* [TRY IT]: Please set down exactly the lines of the listing below from the line containing "You are a GUI" through the line containing "Image resolution: width=1206", both lines included, leaving out all other lines.

START DATA SUPPLIED

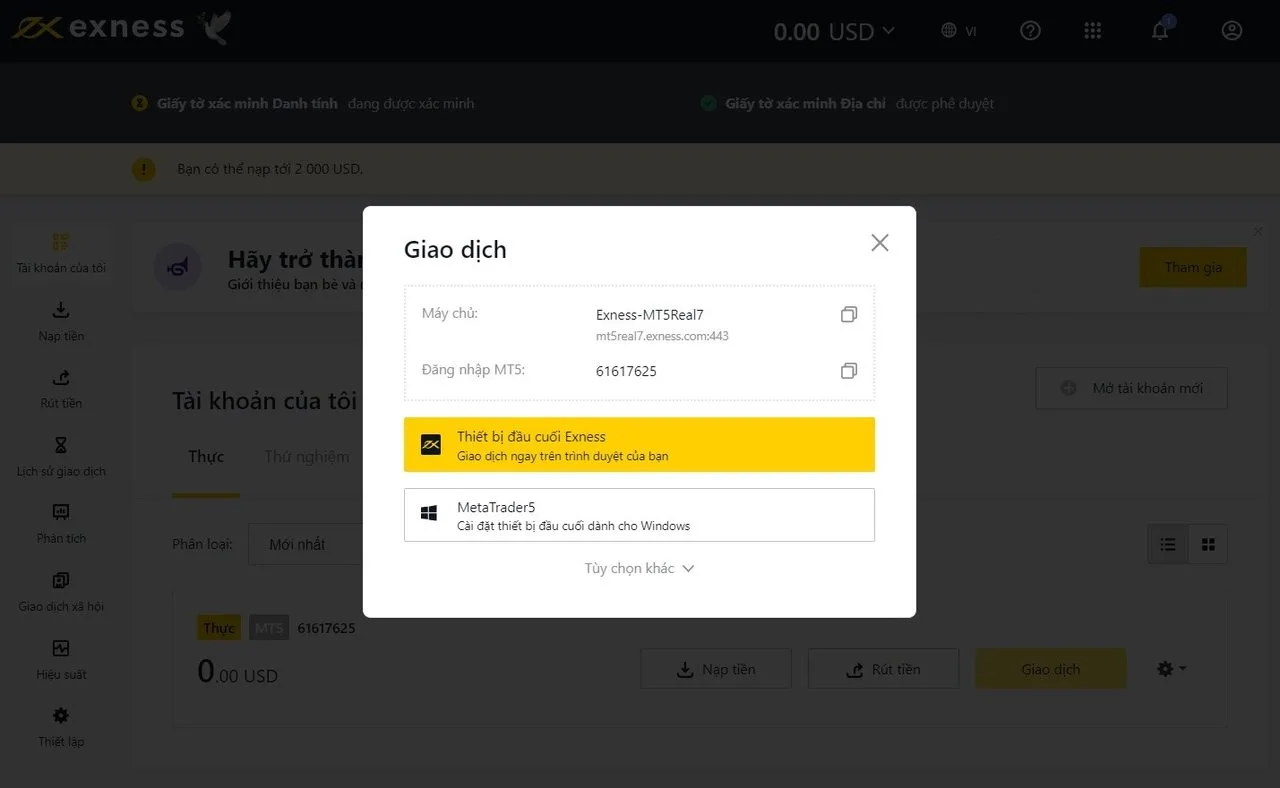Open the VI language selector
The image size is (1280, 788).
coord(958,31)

END DATA SUPPLIED
START DATA SUPPLIED

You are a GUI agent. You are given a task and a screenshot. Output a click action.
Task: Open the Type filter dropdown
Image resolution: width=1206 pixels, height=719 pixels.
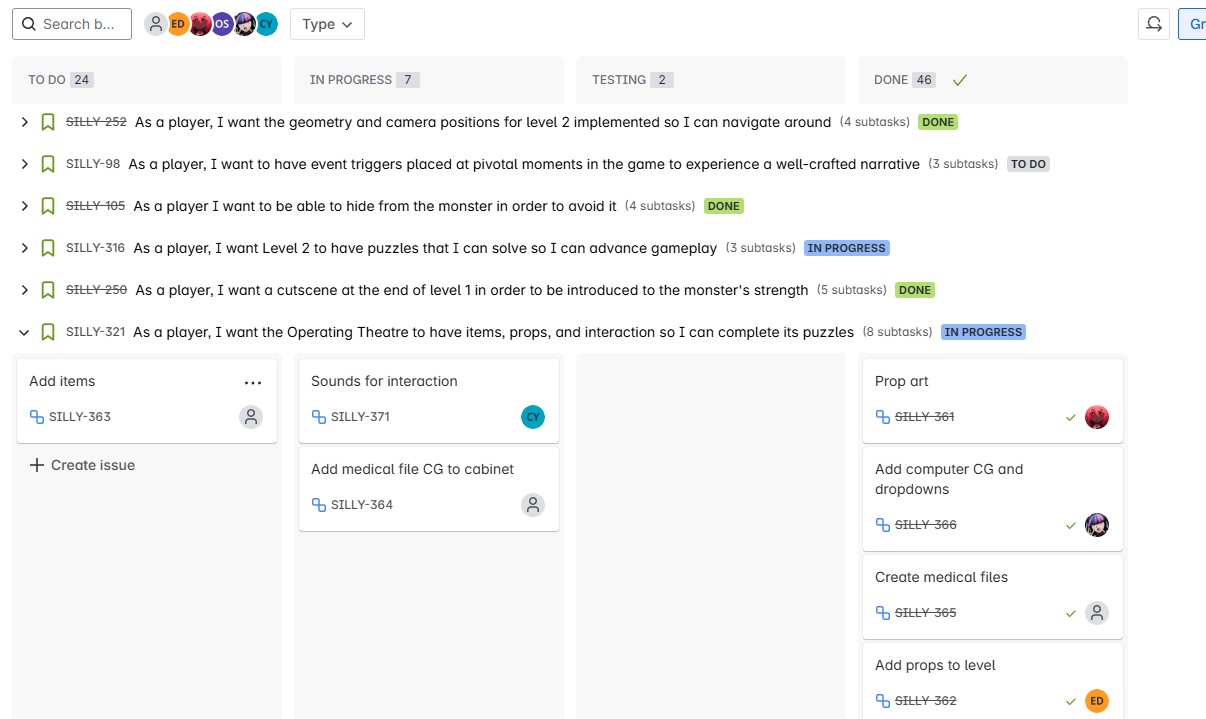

END DATA SUPPLIED

* [SOLUTION BELOW]:
You are a GUI agent. You are given a task and a screenshot. Output a click action.
Task: Open the Type filter dropdown
Image resolution: width=1206 pixels, height=719 pixels.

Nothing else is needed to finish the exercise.